Głos Edelkoort doczekał się już polemik (np. Natalii Hatalskiej). Nie wchodząc w spekulację na temat wizji przyszłości trudno jednak zaprzeczyć, że doświadczenie epidemii w oczywistym stopniu wymusza na każdym z nas gwałtowne przewartościowanie – rewizję stylów życia, tego jak pracujemy, jak jemy, jak podróżujemy i jak odpoczywamy. Edelkoort nazywa to celnie „kwarantanną konsumpcji” – swoistym powrotem do fundamentów piramidy Maslowa, do świadomego przeżywania troski o swoje zdrowie, bezpieczeństwo, relacje z najbliższymi. Wybór nowego auta, lodówki, smartfonu czy ciuchów z dnia na dzień stały się czymś śmiesznym, abstrakcyjnym.

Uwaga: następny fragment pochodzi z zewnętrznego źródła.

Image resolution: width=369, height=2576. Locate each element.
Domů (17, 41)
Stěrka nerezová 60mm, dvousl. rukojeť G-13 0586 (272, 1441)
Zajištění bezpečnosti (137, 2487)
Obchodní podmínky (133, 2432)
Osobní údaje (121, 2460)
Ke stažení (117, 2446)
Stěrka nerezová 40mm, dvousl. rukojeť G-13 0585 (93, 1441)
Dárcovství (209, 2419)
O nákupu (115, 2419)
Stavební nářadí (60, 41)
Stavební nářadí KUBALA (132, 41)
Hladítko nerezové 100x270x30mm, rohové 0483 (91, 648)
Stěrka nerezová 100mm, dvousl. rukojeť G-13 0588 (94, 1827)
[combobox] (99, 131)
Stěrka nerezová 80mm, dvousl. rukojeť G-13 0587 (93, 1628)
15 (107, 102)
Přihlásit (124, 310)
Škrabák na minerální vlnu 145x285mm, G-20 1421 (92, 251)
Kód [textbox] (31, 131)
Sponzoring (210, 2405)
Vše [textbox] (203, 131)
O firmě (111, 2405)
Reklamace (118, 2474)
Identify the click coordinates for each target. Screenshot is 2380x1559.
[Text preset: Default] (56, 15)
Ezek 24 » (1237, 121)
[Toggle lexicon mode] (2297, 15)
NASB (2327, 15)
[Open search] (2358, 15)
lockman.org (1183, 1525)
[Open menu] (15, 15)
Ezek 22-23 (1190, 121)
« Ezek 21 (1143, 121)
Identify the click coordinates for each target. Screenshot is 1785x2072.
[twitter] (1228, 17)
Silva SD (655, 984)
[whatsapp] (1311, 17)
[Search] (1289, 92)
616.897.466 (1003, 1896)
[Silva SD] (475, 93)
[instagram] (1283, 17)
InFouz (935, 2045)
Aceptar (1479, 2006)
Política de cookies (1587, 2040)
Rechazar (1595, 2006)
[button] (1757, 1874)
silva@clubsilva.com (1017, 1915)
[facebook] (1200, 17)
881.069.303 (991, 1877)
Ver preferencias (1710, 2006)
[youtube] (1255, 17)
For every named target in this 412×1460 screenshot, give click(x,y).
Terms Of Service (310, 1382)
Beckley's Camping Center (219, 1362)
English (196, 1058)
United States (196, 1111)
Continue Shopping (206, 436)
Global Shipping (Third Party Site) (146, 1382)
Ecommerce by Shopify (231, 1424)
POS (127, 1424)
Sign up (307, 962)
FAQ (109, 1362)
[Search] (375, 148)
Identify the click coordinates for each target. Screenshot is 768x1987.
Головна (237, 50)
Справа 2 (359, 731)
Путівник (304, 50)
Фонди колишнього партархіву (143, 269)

Czy taka zmiana przerodzi się w trwały nawyk? Tu również byłbym sceptykiem. Nie jestem zresztą pewien czy o to Edelkoort chodziło. W moim odczuciu analityczka raczej wskazuje na tu i teraz – na to, co już dzisiaj musimy objąć wzrokiem i co przez najbliższe miesiące będziemy praktykować. Jesteśmy po prostu zmuszeni oduczyć się potrzebować, uczyć się sobie odmawiać, wydobywać przyjemność z doświadczeń prostych, ubogich. I wielu z nas oczywiście temu nie podoła. Kiedy się okaże, że świat nie wraca do „normy”, dzisiejsza nadzieja, determinacja i optymizm, manifestowane zewsząd na facebooku, łatwo się mogą przemienić w lęk i desperację.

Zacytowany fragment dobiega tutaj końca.